§ **Selected excerpt**
····················
It is an interesting question about which story to believe. How do you form belief when there is no solid basis for belief. How do you know which story is right when there were no observers? Is either of the stories correct? Martel only raises the question, does not answer it, or even give clues.

Because of this, we are left with a book which raises good questions, tells a good story, in mostly a pretty good way, but not really any better than a dozen other modern books.

Notes from my book group:
I was not able to attend the meeting where this book was discussed. But it sounded like much of the group thought it was a good book.



New Words or people:
  • Luria, Isaac (14)-Pi's religious studies is in the cosmogony of this person
  • Cosmogony (14)- a theory or story of the origin and development of the universe, the solar system, or the earth-moon system.
  • Beebe(14)-Study of sloth's
  • Bullock(15)-Study sloths and decaying branches.
  • Tirler (15)-study of sloths
  • Thar Desert (34) region of rolling sand hills located partly in Rajasthan state, northwestern India
  • Apothecary (38)- one who prepares and sells drugs or compounds for medicinal purposes
  • Hediger (60)-place of intimidation  in the social order of animals.
  • Pandit (88)
  • Wallah (89)
  • R.K. Narayan (94)
  • Sri Ramakrishna (96)
  • Morarji Desal (101)
  • zoomorphism (107) 1. the conception or representation of deities in the form of animals 2. the use of animal forms or symbols in art, literature, etc
  • dyspeptic (123) Of or having indigestion or consequent irritability or depression.
  • durian (146)
  • chandlers (166)
····················
§ **Exercise instructions**
A. Edit the book review, starting at "Notes from my" and ending at "the earth-moon system.", and replace "book group" with "reading club".
B. Proceed with the book review from where it stops.
The lines that come next have no connection to the book review.
····················
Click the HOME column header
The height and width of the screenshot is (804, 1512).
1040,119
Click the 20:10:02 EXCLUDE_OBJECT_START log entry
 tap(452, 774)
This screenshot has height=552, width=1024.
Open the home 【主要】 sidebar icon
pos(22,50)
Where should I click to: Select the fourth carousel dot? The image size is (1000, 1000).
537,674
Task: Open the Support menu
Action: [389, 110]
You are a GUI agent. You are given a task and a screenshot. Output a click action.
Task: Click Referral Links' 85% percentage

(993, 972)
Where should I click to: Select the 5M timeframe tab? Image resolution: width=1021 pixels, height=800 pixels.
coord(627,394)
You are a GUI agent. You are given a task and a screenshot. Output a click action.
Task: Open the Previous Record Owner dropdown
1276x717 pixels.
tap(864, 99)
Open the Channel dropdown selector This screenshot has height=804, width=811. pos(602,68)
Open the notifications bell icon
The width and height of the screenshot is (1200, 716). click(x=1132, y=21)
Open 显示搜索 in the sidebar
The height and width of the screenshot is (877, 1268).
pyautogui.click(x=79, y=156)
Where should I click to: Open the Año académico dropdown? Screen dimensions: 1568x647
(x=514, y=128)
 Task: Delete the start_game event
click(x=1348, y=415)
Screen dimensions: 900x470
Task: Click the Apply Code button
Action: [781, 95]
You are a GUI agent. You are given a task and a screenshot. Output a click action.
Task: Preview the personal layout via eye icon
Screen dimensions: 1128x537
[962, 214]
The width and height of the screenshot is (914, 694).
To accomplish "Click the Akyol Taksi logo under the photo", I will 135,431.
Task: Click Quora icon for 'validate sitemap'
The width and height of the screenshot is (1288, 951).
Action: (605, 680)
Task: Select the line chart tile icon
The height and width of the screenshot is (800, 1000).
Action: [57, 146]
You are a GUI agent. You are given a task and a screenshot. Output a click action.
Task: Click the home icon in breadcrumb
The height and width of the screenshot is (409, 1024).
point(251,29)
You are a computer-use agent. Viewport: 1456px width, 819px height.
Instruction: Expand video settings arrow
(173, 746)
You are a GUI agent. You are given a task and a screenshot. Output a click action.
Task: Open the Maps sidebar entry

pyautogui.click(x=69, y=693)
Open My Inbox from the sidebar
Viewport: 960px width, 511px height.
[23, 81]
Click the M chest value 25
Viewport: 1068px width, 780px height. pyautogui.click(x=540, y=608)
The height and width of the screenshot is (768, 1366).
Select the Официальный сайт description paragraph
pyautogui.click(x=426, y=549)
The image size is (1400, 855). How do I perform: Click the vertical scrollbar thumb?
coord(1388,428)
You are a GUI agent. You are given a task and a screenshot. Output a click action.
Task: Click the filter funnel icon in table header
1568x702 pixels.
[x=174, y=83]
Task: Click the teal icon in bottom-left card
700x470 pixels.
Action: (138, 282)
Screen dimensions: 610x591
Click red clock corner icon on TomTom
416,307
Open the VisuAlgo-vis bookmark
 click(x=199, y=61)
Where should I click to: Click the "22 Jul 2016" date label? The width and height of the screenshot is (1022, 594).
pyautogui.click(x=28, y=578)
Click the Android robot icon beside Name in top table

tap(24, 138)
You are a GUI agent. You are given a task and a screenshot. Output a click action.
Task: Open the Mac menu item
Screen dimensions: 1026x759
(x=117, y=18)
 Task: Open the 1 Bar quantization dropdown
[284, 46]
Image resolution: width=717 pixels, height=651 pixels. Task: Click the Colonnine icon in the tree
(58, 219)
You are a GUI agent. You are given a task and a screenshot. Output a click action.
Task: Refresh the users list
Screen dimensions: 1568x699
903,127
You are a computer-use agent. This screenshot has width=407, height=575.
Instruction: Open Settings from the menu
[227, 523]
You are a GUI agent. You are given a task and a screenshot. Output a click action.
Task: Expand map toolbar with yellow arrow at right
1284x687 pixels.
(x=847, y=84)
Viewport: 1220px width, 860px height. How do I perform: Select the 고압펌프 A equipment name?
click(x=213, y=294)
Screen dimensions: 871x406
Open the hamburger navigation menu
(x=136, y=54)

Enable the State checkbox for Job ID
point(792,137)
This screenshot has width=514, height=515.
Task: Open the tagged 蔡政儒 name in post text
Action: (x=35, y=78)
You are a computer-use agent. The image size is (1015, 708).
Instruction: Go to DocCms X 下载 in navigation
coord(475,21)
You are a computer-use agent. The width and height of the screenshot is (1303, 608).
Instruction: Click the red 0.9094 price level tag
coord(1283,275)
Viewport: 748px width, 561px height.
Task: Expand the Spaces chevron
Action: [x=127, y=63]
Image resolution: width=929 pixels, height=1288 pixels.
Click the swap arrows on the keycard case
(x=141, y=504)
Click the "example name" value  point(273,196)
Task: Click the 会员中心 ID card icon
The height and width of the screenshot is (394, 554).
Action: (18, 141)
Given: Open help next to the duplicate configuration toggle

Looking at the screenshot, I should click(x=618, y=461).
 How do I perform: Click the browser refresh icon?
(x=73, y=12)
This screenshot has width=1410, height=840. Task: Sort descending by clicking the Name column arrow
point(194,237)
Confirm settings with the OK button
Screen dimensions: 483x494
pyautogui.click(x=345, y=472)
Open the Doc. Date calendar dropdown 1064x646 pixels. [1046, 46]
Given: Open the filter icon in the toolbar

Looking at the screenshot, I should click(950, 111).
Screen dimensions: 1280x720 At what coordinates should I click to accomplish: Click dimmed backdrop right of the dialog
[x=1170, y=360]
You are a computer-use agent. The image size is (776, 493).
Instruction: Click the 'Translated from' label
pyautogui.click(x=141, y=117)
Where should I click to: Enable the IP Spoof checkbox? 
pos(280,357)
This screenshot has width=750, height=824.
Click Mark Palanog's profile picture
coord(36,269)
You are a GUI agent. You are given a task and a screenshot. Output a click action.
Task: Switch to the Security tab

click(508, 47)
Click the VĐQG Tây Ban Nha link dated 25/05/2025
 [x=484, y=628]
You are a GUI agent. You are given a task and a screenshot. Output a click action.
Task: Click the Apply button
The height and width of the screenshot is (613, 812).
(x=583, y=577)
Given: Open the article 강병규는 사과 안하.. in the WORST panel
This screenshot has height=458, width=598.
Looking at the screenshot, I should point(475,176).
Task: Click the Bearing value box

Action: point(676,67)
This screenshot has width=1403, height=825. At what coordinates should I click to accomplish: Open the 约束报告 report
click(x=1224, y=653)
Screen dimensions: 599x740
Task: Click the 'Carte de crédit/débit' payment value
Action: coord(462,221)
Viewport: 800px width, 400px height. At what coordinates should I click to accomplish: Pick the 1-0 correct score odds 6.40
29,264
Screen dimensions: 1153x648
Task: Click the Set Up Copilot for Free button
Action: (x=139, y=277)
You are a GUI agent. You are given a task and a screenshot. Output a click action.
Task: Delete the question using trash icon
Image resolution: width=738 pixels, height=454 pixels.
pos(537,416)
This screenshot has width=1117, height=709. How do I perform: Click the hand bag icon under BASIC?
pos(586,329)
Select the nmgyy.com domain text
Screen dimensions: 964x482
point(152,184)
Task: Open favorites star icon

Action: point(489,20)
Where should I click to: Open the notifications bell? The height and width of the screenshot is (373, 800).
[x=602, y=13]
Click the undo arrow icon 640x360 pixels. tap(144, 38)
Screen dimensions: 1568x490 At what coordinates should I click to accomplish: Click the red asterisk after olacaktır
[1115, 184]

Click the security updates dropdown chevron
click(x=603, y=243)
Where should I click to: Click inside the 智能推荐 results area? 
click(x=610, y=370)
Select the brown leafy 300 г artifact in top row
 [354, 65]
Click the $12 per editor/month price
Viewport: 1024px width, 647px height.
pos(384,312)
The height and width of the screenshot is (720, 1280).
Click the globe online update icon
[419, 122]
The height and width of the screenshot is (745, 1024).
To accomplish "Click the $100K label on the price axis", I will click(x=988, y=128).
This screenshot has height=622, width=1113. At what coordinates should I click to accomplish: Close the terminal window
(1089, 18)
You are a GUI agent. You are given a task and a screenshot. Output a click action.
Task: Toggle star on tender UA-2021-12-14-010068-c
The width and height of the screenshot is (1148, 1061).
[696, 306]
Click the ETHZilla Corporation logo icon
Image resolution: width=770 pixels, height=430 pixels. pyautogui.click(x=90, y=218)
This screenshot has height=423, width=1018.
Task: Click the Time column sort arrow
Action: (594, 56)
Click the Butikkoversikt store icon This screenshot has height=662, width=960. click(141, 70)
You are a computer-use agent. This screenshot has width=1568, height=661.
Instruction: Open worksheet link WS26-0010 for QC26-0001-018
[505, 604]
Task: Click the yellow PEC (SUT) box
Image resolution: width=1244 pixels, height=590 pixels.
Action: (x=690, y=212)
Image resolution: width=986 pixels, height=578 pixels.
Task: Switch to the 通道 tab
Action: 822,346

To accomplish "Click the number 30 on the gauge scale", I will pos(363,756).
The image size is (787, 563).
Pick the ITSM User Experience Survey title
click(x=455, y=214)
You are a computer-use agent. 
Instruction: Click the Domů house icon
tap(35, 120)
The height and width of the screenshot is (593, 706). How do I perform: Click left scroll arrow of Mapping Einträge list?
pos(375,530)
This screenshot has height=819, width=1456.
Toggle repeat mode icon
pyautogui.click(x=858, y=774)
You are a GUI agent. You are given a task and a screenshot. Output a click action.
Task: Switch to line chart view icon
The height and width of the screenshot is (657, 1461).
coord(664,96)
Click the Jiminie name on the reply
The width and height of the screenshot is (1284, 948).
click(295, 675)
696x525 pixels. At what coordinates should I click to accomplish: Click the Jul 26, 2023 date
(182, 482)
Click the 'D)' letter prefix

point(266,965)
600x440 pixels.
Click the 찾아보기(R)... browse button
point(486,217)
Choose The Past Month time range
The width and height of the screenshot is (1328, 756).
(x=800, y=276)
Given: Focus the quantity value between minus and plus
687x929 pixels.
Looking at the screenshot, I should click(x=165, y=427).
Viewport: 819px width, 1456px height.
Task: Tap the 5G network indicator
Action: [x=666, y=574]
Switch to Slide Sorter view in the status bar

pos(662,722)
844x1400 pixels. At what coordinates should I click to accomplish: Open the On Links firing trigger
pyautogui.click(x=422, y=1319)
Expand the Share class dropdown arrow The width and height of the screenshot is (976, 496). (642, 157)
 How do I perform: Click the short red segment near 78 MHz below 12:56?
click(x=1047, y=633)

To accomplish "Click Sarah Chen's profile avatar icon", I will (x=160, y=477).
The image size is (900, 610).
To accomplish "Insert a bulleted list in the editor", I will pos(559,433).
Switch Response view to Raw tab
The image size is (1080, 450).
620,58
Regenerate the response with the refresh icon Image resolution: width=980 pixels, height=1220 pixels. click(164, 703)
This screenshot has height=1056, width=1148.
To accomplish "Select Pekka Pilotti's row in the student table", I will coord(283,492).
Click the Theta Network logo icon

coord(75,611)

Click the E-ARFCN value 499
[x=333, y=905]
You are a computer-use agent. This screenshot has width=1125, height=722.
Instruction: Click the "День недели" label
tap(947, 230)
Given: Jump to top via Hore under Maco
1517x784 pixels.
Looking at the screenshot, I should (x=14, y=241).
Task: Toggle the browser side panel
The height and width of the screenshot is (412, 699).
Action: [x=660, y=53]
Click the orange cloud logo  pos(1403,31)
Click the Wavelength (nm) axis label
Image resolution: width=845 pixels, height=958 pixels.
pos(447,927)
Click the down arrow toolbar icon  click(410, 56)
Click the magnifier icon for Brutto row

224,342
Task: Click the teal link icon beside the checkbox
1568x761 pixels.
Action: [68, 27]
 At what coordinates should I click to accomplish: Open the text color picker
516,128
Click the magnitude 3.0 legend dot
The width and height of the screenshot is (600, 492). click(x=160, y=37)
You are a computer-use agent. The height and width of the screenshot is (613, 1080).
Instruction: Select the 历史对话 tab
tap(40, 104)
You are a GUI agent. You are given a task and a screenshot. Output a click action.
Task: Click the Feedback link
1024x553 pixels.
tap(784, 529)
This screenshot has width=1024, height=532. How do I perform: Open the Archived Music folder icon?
····················
§ **Outputs for the tasks**
A.
Notes from my reading club:
I was not able to attend the meeting where this book was discussed. But it sounded like much of the group thought it was a good book.



New Words or people:
  • Luria, Isaac (14)-Pi's religious studies is in the cosmogony of this person
  • Cosmogony (14)- a theory or story of the origin and development of the universe, the solar system, or the earth-moon system.

B.
  • Diwali (168)
  • masala dosai (168)
  • oothappam (168)
  • dorados (179)
  • prusten (189)
  • oestrous (189)
  • lassi (247)
  • gaff (298)
  • meekrats (300)

Good Quotes:
  • Those we meet can changes us, sometimes so profoundly that we are not the same after wards, even unto our names. (33)
  • There are no grounds for going beyond a scientific explanation of reality and no sound reason for believing anything but our sense experience (41). (This is Martel's statement of rationalism and scientific thought.)
  • Doubt is useful for a while. We must all pass through the garden of Gethsemane. (42)
  • To choose doubt as a philosophy of life is akin to choosing immobility as a means of transportation. (42)
  • All living things contain a measure of madness that moves them in strange, sometimes inexplicable ways. This madness can be saving; it is part and parcel off the ability to adapt. (55)
  • Animals that escape go from the known into the unknown—and if there is one thing an animal hates above all else, it is the unknown. (55)
  • There are always those who take it upon themselves to defend God, as if Ultimate Reality, as if the the sustaining frame of existence, were something weak and helpless. (91)
  • people fail to realize that it is on the inside that God must be defended, not on the outside. (91)
  • Religion is about our dignity, not our depravity. (92)
  • Long term, bad politics is bad for business. (102)
  • Why can't reason give greater answers? Why can we throw a question further than we can pull in an answer? (120)
  • When your own life is threatened, your sense of empathy is blunted by a terrible, selfish hunger for survival. (144)
  • To be drunk on alcohol is disgraceful, but to be drunk on water is noble and ecstatic. (169)
  • I must say a word about fear. It is life's only opponent. (187)
  • Life is a peephole, a single tiny entry onto a vastness. (204)
  • Time is an illusion that only makes us pant. (218)
  • Faith in God is an opening up, a letting go, a deep trust, a free act of love. (241)
  • At moments of wonder, it is easy to avoid small thinking, to entertain thoughts that span the universe, that capture both thunder and tinkle, thick and thin, the near and the far. (272)
  • It's important in life to conclude things properly. Only then can you let go. (317)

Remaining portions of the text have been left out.